Join us for a Weaving Water Workshop exploring our textile connection to the Mississippi Watershed!

All My Relations Arts welcome MWMO Artist-in-Residence Sarah Nassif and featured artist Karen Goulet (White Earth Ojibwe) for an afternoon of weaving, dyeing with organic indigo and sharing our connections to the River and to textiles. Play with spinning, weaving and dyeing natural fibers with an organic indigo vat. Learn about the chemistry of organic indigo, and dip your creation in an indigo vat to dye it shades of blue. Weave your and others’ blue fibers into community-created fabric will become part of Karen Goulet and Monique Verdin’s traveling exhibition Aabijijiwan / Ukeyat yanalleh. Stations will be set up to explore indigo dyeing and weaving on the SAORI loom.

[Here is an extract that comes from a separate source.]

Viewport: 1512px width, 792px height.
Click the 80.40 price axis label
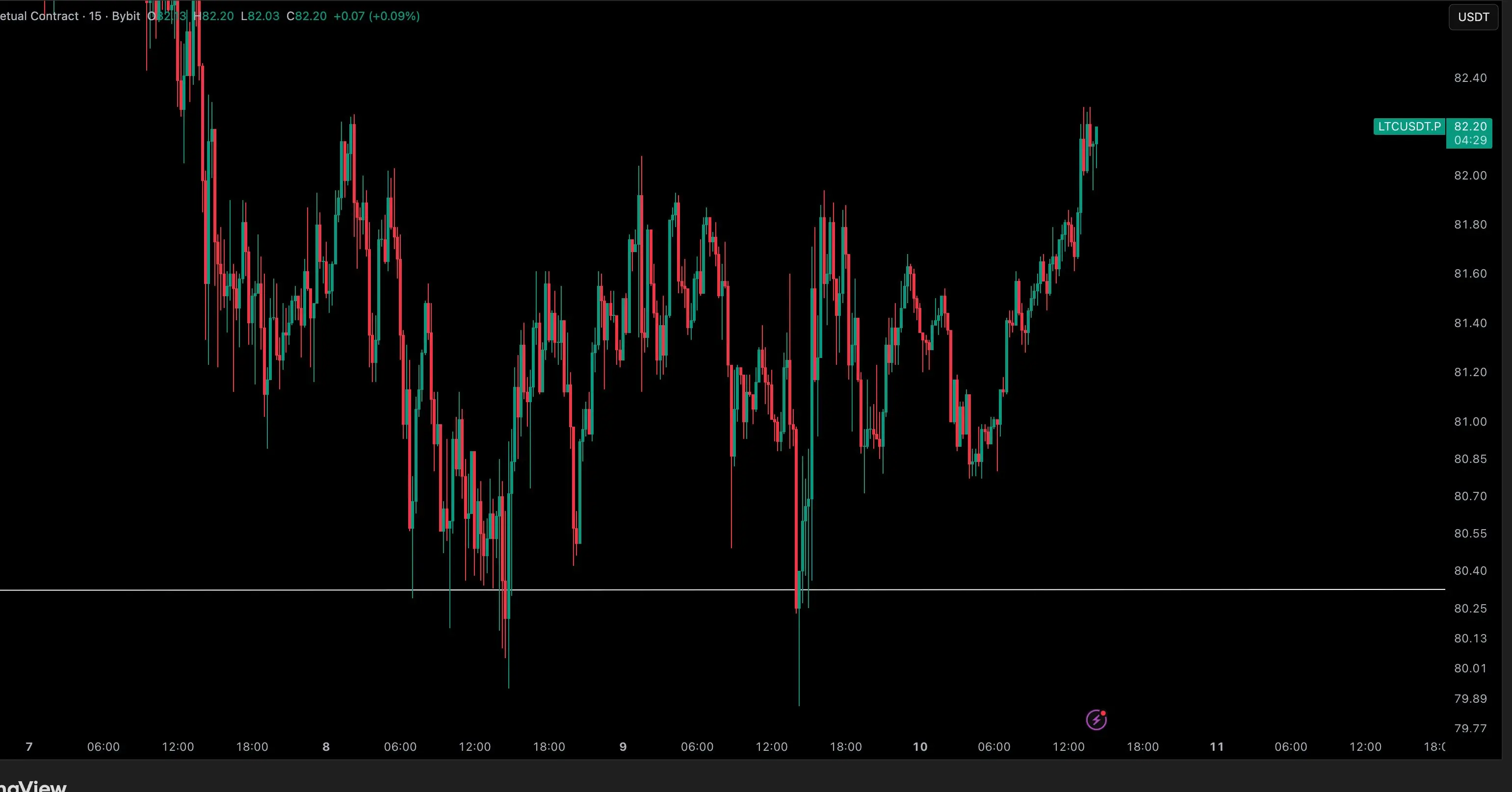click(x=1470, y=571)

Saturday, Jan. 6th, 2024, 12-3pm, at All My Relations Arts Gallery. No experience needed. Register HERE.

If registration is full, please email [email protected] to be put on a waitlist. 

ATTIRE / COVID SAFETY / INTERGENERATIONAL INFO: 

Dress in clothes that may be stained. Masks and aprons are welcome. 

We welcome intergenerational learning! If you are under the age of 16, you need to be accompanied by an adult. All ages are welcome. Feeling fiber, dipping it in indigo and experiencing the wonder of the watershed is open to all. Adults will need to guide their youngsters as needed in different activities. Please let us know if you have any accommodation needs.

ABOUT THE WEAVING WATER WORKSHOP SERIES AND MWMO:

MWMO Artist-in-Residence Sarah Nassif brings Weaving Water Workshops to residents across the urban watershed area. She collaborates with community organizations and fellow artists to spark new connections and conversations about our relationships to the Mississippi River and its vast watershed, the fourth largest watershed in the world!

Weaving Water Workshops reconnect us to the water flowing outside and the histories of cloth making flowing within us. We all descend from ancestors who created cloth for function and beauty with the help of local water sources. Textile skills of spinning, weaving and dyeing with natural plant dyes have flowed from one generation to another for over 5,000 years. How can these creative traditions inspire us to care for the River today?